Mit steigender Adoption des Lightning-Netzwerks wächst auch die Anzahl der Augen, die das Protokoll verfolgen und auf Schwachstellen testen. Dass es bei einem neuen P2P-Netzwerk hin und wieder zu Problemen kommen kann, dürfte niemanden wundern. Schließlich ist das Motto des Lightning-Netzwerks nicht zu unrecht “#reckless“.

Durch ungeschicktes und leichtsinniges Verhalten kann es durchaus dazu kommen, dass Node-Betreiber Bitcoin in den Channels ihres Nodes verlieren. Beispielsweise durch das Wiederherstellen eines Backups, das nicht aktuell ist.

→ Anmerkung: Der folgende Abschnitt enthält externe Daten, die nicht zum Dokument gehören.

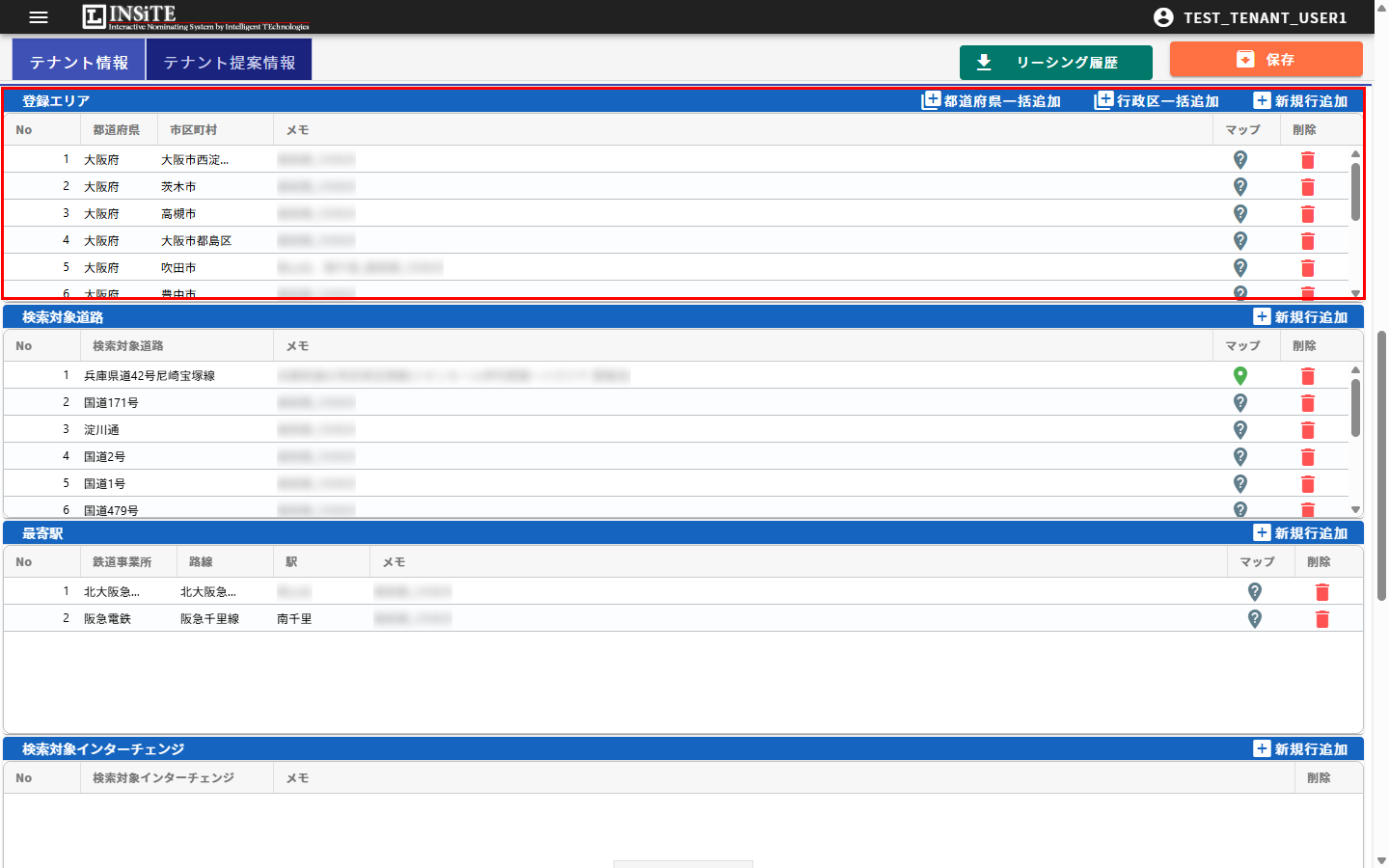Select the テナント情報 tab
The width and height of the screenshot is (1389, 868).
click(x=79, y=63)
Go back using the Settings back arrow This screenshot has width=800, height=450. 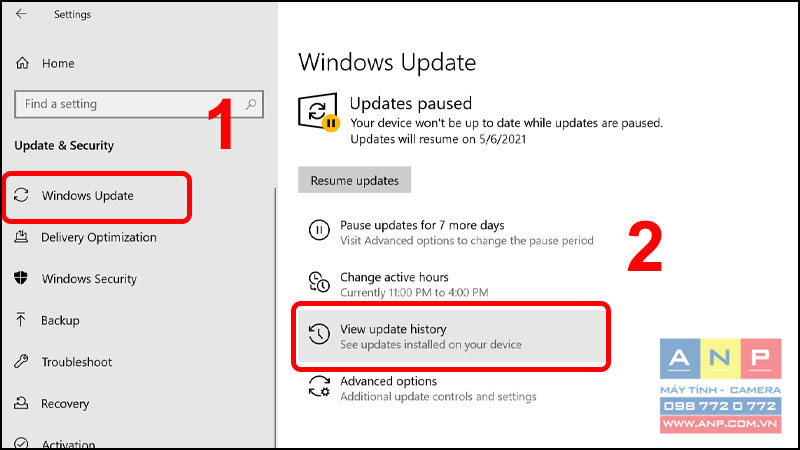(x=21, y=14)
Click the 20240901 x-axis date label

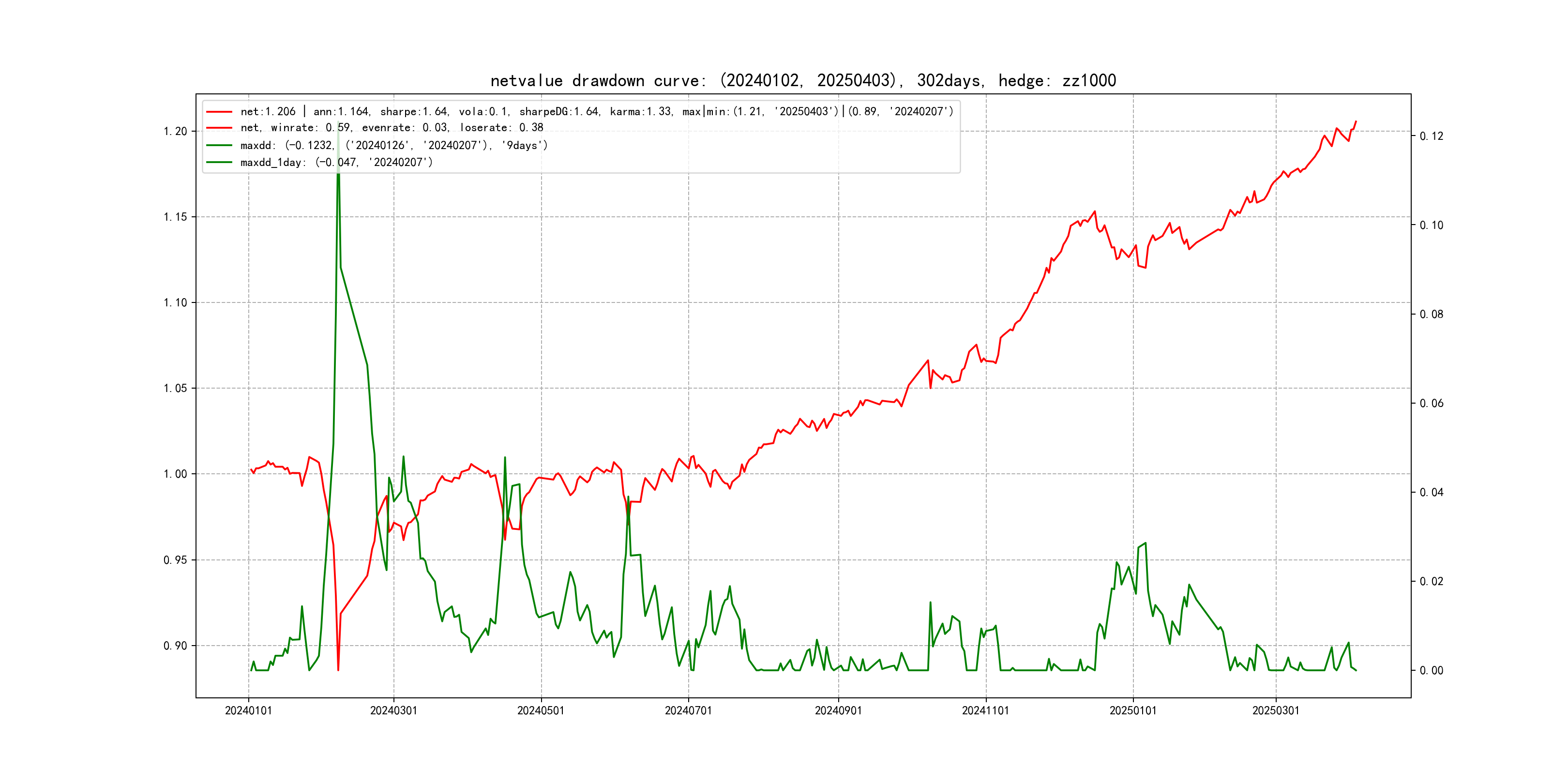pyautogui.click(x=838, y=710)
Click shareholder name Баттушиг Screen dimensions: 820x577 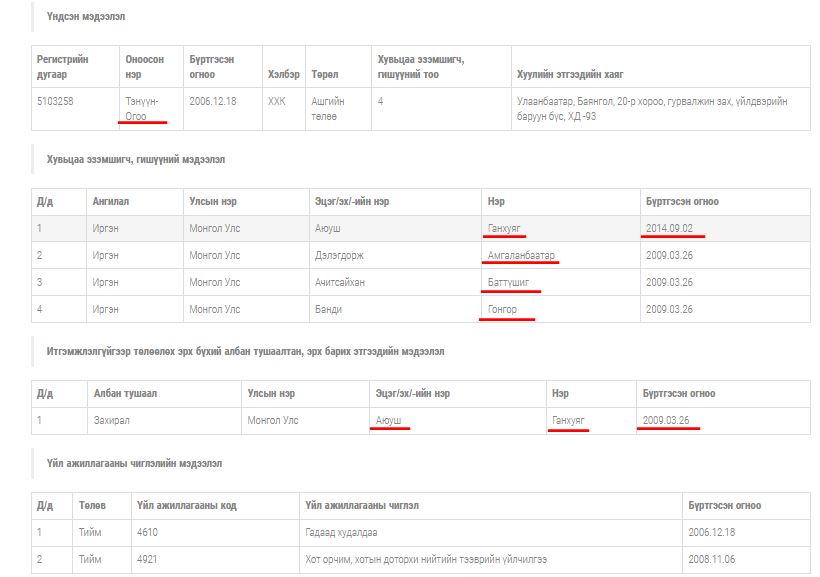(x=509, y=282)
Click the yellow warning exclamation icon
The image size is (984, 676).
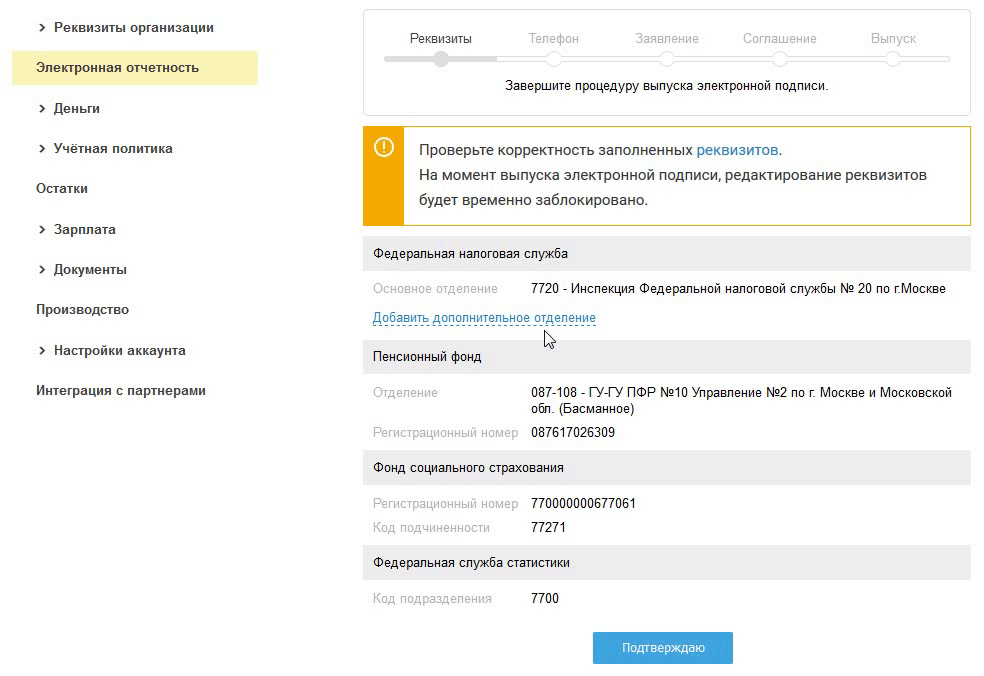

Dass es aber nicht nur durch eigenes Fehlverhalten zu Problemen kommen kann, haben Joost Jaeger, Jestopher und Clark Burkhardt nun in der Praxis bewiesen. Der von Joost Jaeger bereits im letzten September in der Theorie beschriebene Angriff ermöglicht es einer dritten Partei einen Channel zwischen zwei anderen Nodes lahm zu legen.

Jaeger, der erst kurz zuvor sein Arbeitsverhältnis bei Lightning Labs beendet hatte, postete eine Zusammenfassung der Schwachstelle auf Twitter.

Das Problem

Lightning-Zahlungen funktionieren über HTLCs (Hashed Time Locked Contracts). Über diese Contracts werden die Channelkonditionen nach jeder Zahlung aktualisiert. Bleibt eine Zahlung weder bestätigt noch abgelehnt, bleibt der HTLC der Zahlung im Channel liegen. Je nach Channel-Konfiguration kann jedoch nur eine maximale Anzahl an HTLCs (standard 483 ) gleichzeitig im Channel liegen. Ein Angreifer kann viele kleine Zahlungen zwischen zwei Channelpartnern initiieren, die nicht aufgelöst werden (sogenannte Hodl-Invoices) und das Limit der HTLCs eines Channels ausreizen.

Lightning Griefing
via Joost Jaeger

Ist ein Channel am Limit seiner HTCLs angekommen, wird er inaktiv und kann keine weiteren Zahlungen weiterleiten. Ebenso kann der Channel nicht kooperativ geschlossen werden, da er mit HTLCs gefüllt ist. Es muss also ein Force-Close geschehen um die im Channel gebundene Liquidität wiederzuerlangen. Das fatale dabei: Jede einzelne HTLC, die noch im Channel liegt, wird mit einer On-Chain-Transaktion aufgelöst. Das bedeutet für den Channelbesitzer bis zu 483 Einzeltransaktionen. Weil die Transaktionen im nächsten Block bestätigt werden müssen, muss eine extrem hohe Transaktionsgebühr fällig. Bei 483 Einzeltransaktionen mit 250sat/vbyte wird eine Summe von 3.400.000 sats für die Transaktionsgebühren nötig. Zusätzlich werden nach jedem Force-Close die ehemalige Kapazität des Channels für einen Zeitraum von bis zu 2 Wochen gelockt.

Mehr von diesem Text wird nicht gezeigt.